A copy of the Purchase Agreement is filed as Exhibit 2.1 to this report and is incorporated by reference herein. The foregoing description of the Purchase Agreement and the transactions contemplated therein is qualified in its entirety by reference to such exhibit.

 

Item 7.01 – Regulation FD Disclosure.

 

On July 20, 2005, the Company issued a press release announcing that it had signed the Purchase Agreement. A copy of the Company’s press release announcing the execution of the Purchase Agreement is furnished as Exhibit 99.1 to this report and is incorporated by reference herein.

 

Item 9.01 – Financial Statements and Exhibits.

 

(c)   Exhibits
2.1   Share Purchase Agreement between Geuzen Beheer B.V., Ecart Invest 1 B.V. and Edberg International B.V. and Hudson Group Holdings B.V. and Hudson Highland Group, Inc. regarding Balance Ervaring op Projectbasis B.V., dated July 19, 2005.*
99.1   Press Release of Hudson Highland Group, Inc. issued on July 20, 2005.

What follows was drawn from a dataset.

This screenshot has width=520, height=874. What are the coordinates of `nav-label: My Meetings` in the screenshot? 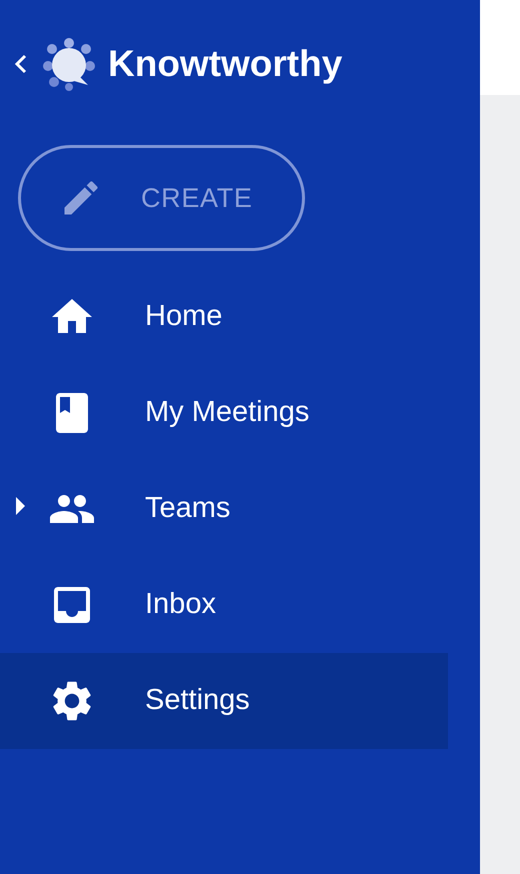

* Certain schedules and exhibits to this document are not being filed herewith. The registrant agrees to furnish supplementally a copy of any such schedule or exhibit to the Securities and Exchange Commission upon request.

 

 

2


SIGNATURE

 

Pursuant to the requirements of the Securities Exchange Act of 1934, as amended, the Registrant has duly caused this report to be signed on its behalf by the undersigned hereunto duly authorized.

 

   

HUDSON HIGHLAND GROUP, INC.

DATE: July 20, 2005

 

By:

 

/s/ Latham Williams


       

Latham Williams

       

Vice President, Legal Affairs and

Administration, Corporate Secretary

 

3


EXHIBIT INDEX

 

Exhibit
Number


 

Description


2.1   Share Purchase Agreement between Geuzen Beheer B.V., Ecart Invest 1 B.V. and Edberg International B.V. and Hudson Group Holdings B.V. and Hudson Highland Group, Inc. regarding Balance Ervaring op Projectbasis B.V., dated July 19, 2005.*
99.1   Press Release of Hudson Highland Group, Inc. issued on July 20, 2005.

* Certain schedules and exhibits to this document are not being filed herewith. The registrant agrees to furnish supplementally a copy of any such schedule or exhibit to the Securities and Exchange Commission upon request.